O PMDB recuou. Não vai mais defender o nosso reajuste. O partido, cujo líder na Câmara, deputado Henrique Eduardo Alves, prometeu apoio ao Orçamento do Judiciário diante do próprio presidente do STF, ministro Cezar Peluso, caiu no canto da sereia e abandonou o nosso barco. Entenda-se canto da sereia como o conjunto de emendas orçamentárias destinadas para suas prefeituras. Afinal, a eleição municipal de 2012 se aproxima e todos os partidos, inclusive o PMDB, querem investir em seus redutos eleitorais.

Não há nada de crise econômica no ar. Tanto que como divulgado hoje (21) pelo jornal Correio Braziliense o Plano Plurianual (PPA) para os próximos três anos, que foi aprovado ontem pelo Congresso, prevê obras bilionárias a serem executadas pelo governo. O discurso de que para conceder o reajuste do Judiciário seria preciso retirar de programas sociais e da Educação é realmente mentiroso. O que está no ar é o jogo político.

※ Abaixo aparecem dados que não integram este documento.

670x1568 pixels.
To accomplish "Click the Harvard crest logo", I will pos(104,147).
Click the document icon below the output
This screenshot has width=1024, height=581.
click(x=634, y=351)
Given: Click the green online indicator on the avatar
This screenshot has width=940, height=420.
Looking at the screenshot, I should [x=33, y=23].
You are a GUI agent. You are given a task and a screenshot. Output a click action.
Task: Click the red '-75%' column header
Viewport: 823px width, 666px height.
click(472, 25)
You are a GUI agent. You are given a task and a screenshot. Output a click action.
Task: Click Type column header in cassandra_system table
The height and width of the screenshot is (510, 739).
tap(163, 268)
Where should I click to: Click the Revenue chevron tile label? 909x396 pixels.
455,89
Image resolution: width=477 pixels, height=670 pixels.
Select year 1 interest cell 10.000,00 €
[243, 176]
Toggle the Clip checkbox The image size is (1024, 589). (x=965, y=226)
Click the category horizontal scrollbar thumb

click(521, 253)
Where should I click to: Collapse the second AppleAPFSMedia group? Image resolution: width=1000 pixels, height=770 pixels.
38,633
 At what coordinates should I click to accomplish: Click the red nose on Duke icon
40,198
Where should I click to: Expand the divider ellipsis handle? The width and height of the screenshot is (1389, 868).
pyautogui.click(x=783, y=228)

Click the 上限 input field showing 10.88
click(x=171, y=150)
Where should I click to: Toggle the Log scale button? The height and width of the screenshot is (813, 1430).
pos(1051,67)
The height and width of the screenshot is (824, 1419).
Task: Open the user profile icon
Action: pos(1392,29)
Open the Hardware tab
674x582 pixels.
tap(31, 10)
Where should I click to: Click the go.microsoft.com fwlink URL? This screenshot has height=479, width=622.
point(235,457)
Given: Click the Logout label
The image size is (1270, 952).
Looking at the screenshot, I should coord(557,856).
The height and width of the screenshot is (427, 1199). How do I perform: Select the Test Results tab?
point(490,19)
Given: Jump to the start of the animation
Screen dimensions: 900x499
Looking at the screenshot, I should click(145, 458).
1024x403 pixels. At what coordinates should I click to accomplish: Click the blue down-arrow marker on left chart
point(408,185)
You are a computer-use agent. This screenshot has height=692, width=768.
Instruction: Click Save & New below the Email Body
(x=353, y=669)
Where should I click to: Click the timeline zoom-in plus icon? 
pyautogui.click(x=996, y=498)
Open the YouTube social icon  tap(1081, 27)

Infelizmente, o Orçamento do Judiciário rende menos votos. O blábláblá de Henrique Eduardo Alves de que o PMDB chegou ao seu limite nas negociações e que acataria a posição do governo de não conceder o nosso aumento expôs o que partidos de governo e oposição tentam esconder o tempo todo para não macular a santa imagem do Congresso Nacional. Não é de hoje que as emendas orçamentárias são moedas políticas cobiçadas principalmente em anos eleitorais. Para o Orçamento de 2012 não seria diferente.

Conscientes de tudo isso, vamos ao Congresso Nacional demonstrar repúdio a essa forma de fazer política. Embora o PMDB tenha recuado, vamos insistir para que os parlamentares guiem-se pelo melhor para o nosso país e não para seus currais eleitorais. Os coordenadores do sindicato vão continuar pressionando pelo nosso reajuste. Todos os servidores estão convocados a fazerem o mesmo.